What the exercise asks:
Your answer should consist of the lines in the listing that hold "coordinates".

Records supplied:

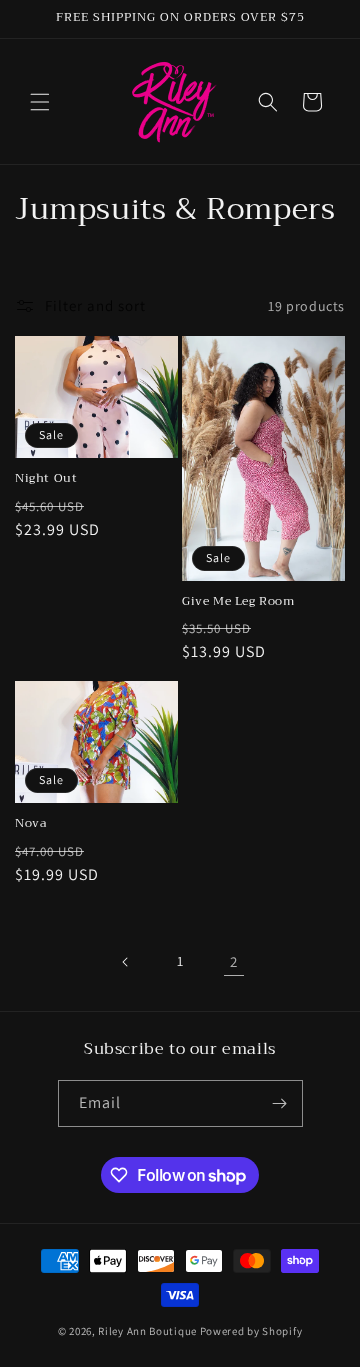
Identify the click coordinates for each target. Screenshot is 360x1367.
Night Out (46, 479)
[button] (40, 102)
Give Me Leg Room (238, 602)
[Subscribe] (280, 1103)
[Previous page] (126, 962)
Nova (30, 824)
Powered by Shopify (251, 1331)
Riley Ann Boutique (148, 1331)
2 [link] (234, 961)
---
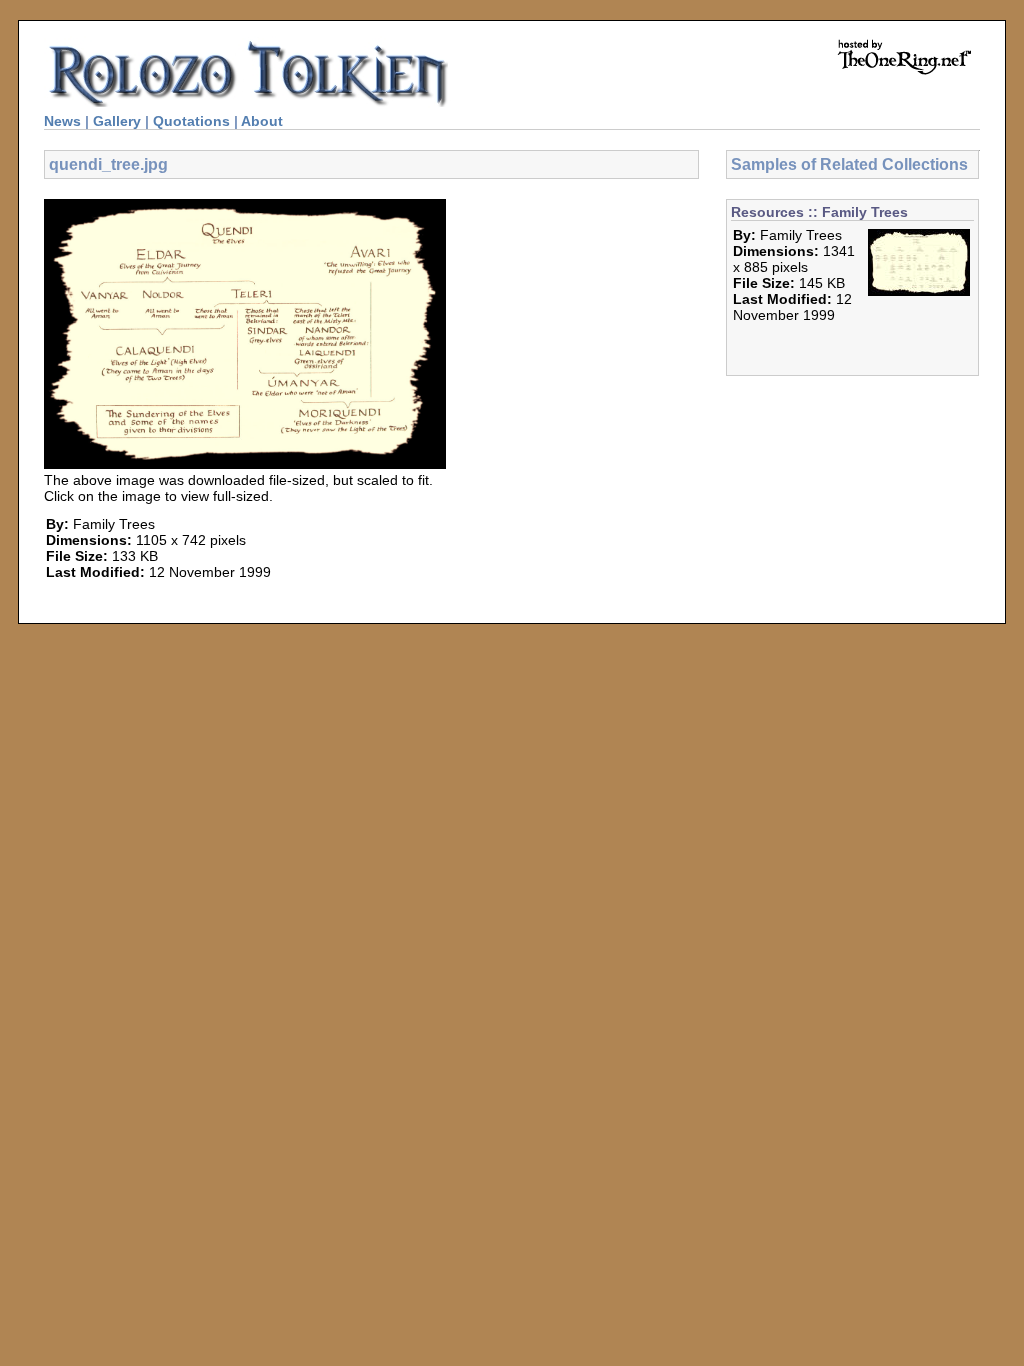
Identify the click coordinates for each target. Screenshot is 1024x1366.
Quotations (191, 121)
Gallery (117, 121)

The answer:
Identify the click coordinates for each target. Screenshot is 360x1367.
Identify the click coordinates for each target. Screenshot is 1024x1366.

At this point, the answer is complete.